Won't you buy a case of needles from Jack that's so poor?

Sep 20, 2006 08:42

Audience participation rapper 101:

Boojum has a repertoire of three rapper dances. One is a traditional dance from the village of High Spen, in Tyne & Wear. The other two are "evolved" dances, which means we made 'em up. They are imaginatively titled "The First Dance" and "The Second Dance".

The Second Dance was painstakingly constructed over a few years, and involves some quite unusual figures. The First Dance was hurriedly thrown together one afternoon in an overheated Sheffield basement, and could fairly be described as generic. It's made up of the figures everybody knows and thus bears more than a passing resemblance to a number of other teams' evolved dances. In particular, it finishes with Needles.
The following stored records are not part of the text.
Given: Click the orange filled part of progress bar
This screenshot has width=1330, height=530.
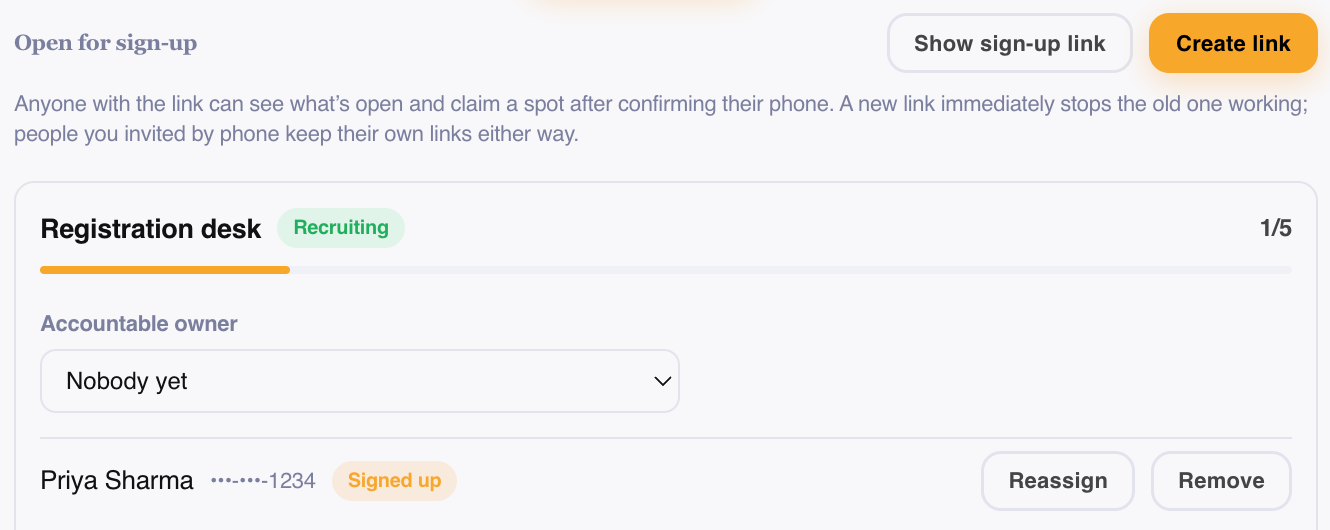Looking at the screenshot, I should [x=165, y=269].
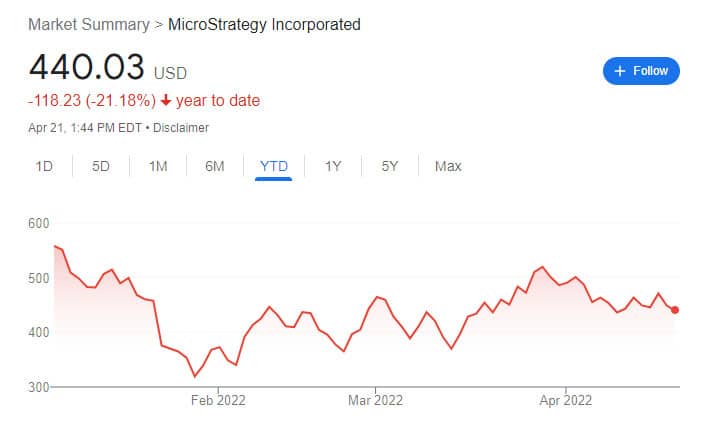Click the 440.03 USD price value
The image size is (704, 428).
click(108, 67)
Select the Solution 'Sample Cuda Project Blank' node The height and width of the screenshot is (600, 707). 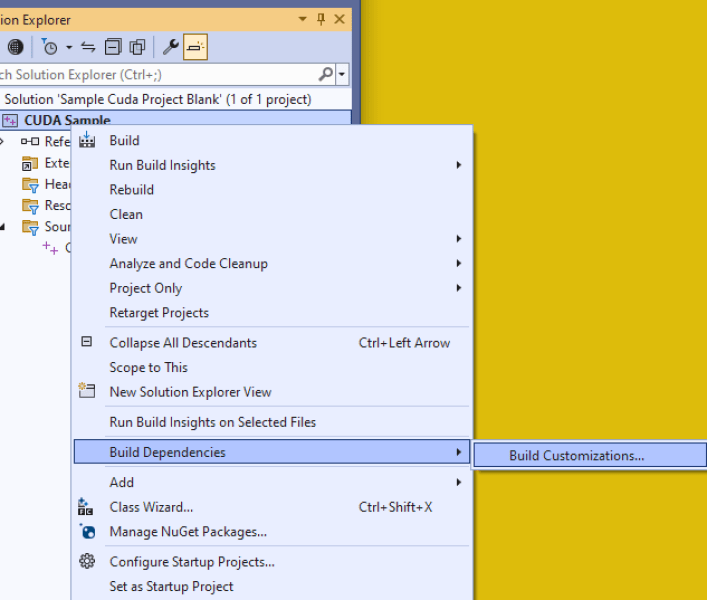[158, 99]
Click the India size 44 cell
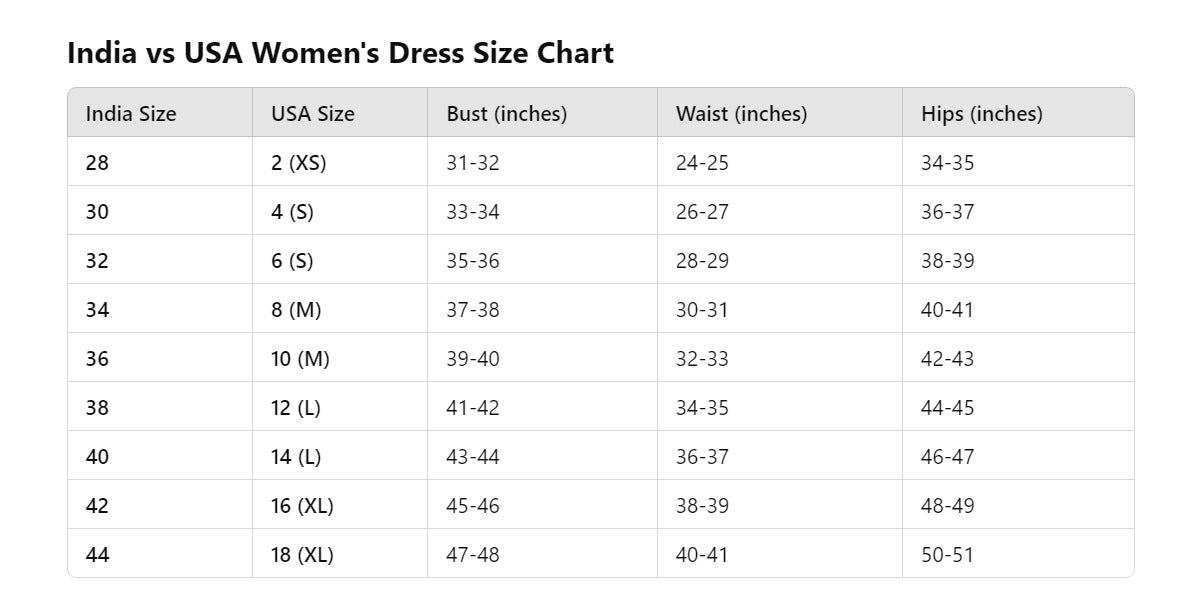This screenshot has height=603, width=1180. click(x=98, y=555)

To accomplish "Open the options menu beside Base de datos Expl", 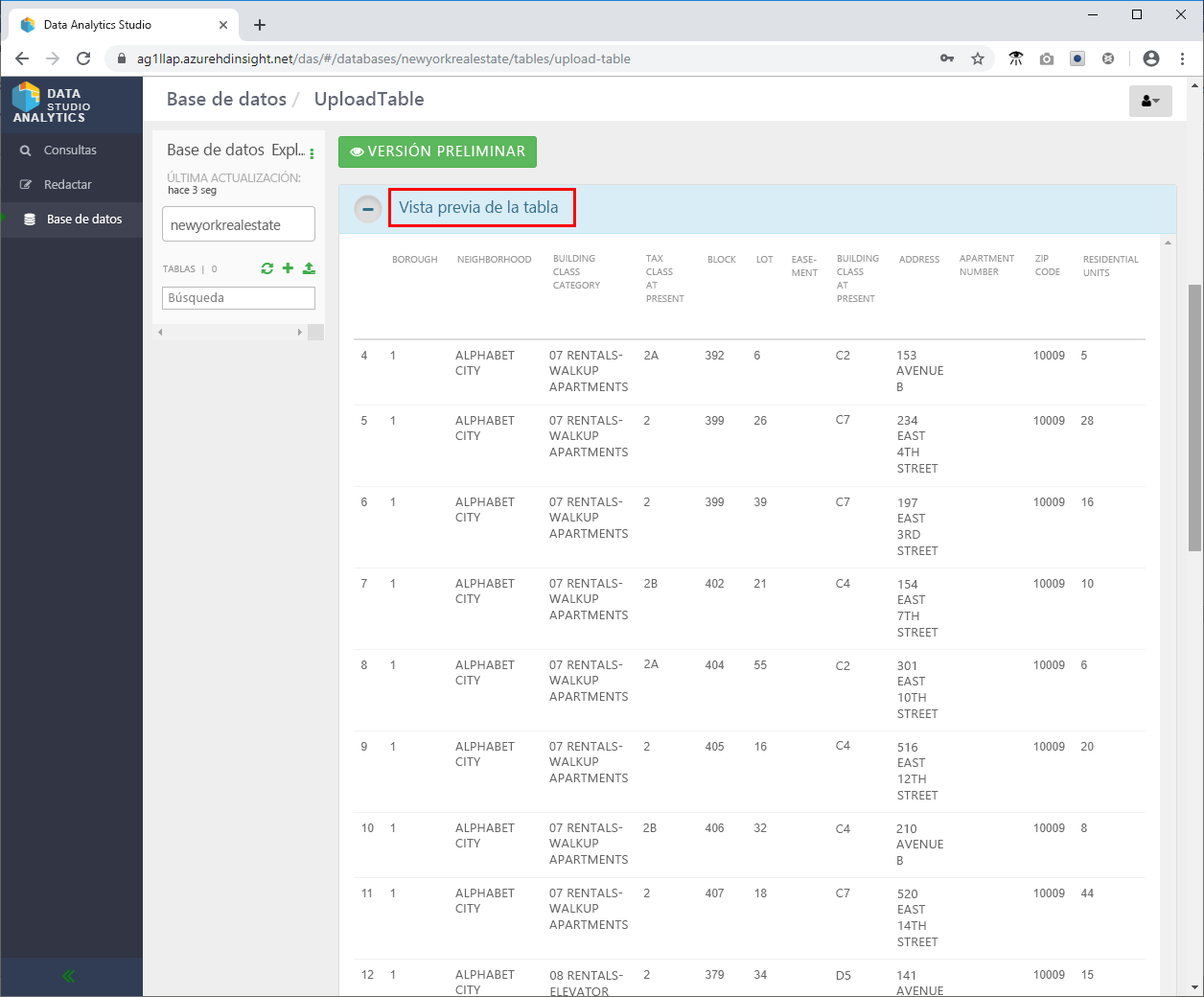I will click(x=312, y=151).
Needles is a popular finishing figure, because it gives the Tommy something to do. If you know where to look, there is a gap in the dance through which someone can walk. Here's our Tommy (whose name is actually Ian) demonstrating it in Ironbridge on Sunday:



We do Needles three times to finish. Ian walks through the first one; Ian and the spare dancer (there are six of us, and a rapper dance only needs five) walk through the second one arm in arm; Ian, the spare dancer and Trefor walk through the last. Trefor is the clogmaker who featured in the previous post, he's also our MC when we need one and emergency replacement Tommy.

It's also the spare dancer's job to scope out the audience, and see if there's anyone else we'd like to drag through. This could be someone who seems keen, someone who's been heckling, or someone who looks outlandish. The more outlandish the better, really.



When we were dancing in a very cramped pub in Whitby this year, Ian couldn't actually make his way round to the back of the set. However, the audience immediately behind us was composed of members of Stone Monkey - another team who use exactly the same trick (and have been doing so a damn sight longer than we have). "H'away," he shouted to them "someone bring themselves through Needles", which someone obligingly did.

A couple of years ago at Warwick festival, we did manage to get the whole of Boojum (seven of us plus two Tommies) through someone else's set. The gap is always there; so long as you have enough elbows you can barge pretty much anything through.

This weekend, someone took it to its logical extreme...



...conga!

If you ever get dragged out of a crowd and behind a rapper set, bear the following in mind:

1. It is possible.
2. It doesn' t hurt.
3. Go exactly when you're told: there is only one gap, and if you miss it points 1 and 2 do not apply.